Etsy, which declined to comment, hasn’t yet provided a prospectus that might shed light on the rationale for the listing, which will raise $300 million this quarter, according to people familiar with the matter, valuing the company at $2 billion.
On its blog, Etsy touts the benefits of merchants working with manufacturers. One who makes ceramics and home goods has outsourced production of tea towels to India. Another created superhero capes for children in 2007 and then turned to Massachusetts seamstresses to mass-produce them.
Etsy became a Benefit Corporation in 2012, legally committing the company to considering the impact of its decisions on employees, suppliers, consumers, the community, environment—and shareholders.
That hasn’t stopped Etsy from scaling up. The company charges sellers 20 cents per listing and a 3.5 percent commission.
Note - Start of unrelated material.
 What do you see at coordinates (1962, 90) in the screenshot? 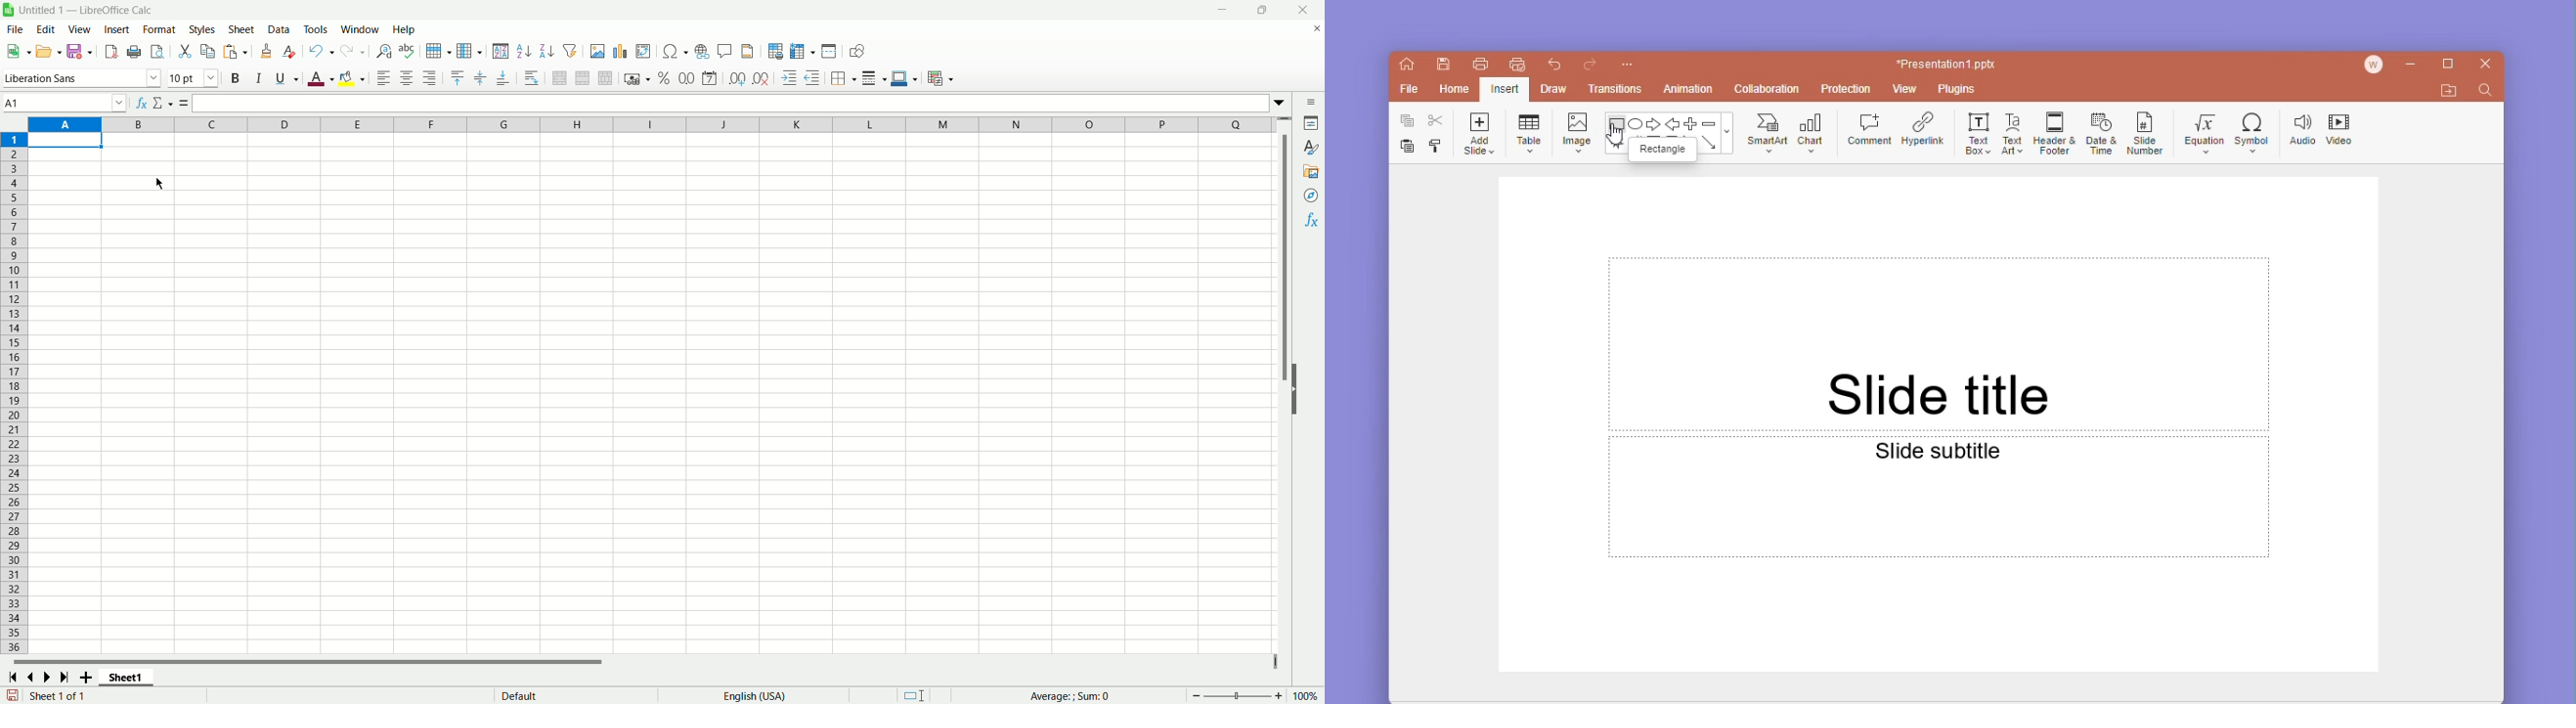
I see `plugins` at bounding box center [1962, 90].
By increasing the pool of merchants on the site, Etsy generates more transactions and, ultimately, the faster growth and fatter profits Wall Street expects.
“Companies that don’t evolve don’t grow,” said Lise Buyer, who runs Class V Group LLC, an IPO advisory firm based in Portola Valley, California. “If a company has certain values and is founded as X and changes to Y, you may offend some of the X that got you to where you are in the first place.”
Online music streaming service Pandora Media Inc. faced a similar challenge as it readied an IPO in June 2011, said Wolff of Manhattan Venture Partners. Users at the time were switching to mobile, which required Pandora to start running more invasive ads that have been known to turn off listeners.
Nancy Healey, 29, has long been an Etsy fan. She designed much of her wedding using Etsy products, including frames, wall art and even her cake topper. All the same, she said, it’s increasingly difficult to tell if the merchandise is handmade or manufactured because products aren’t clearly labeled. The cake stand for her wedding was clearly mass produced, she said.
“You can almost buy anything on Etsy now,” said Healey, who lives in Jersey City, New Jersey, and works for a lingerie startup. “It’s becoming closer to an eBay.”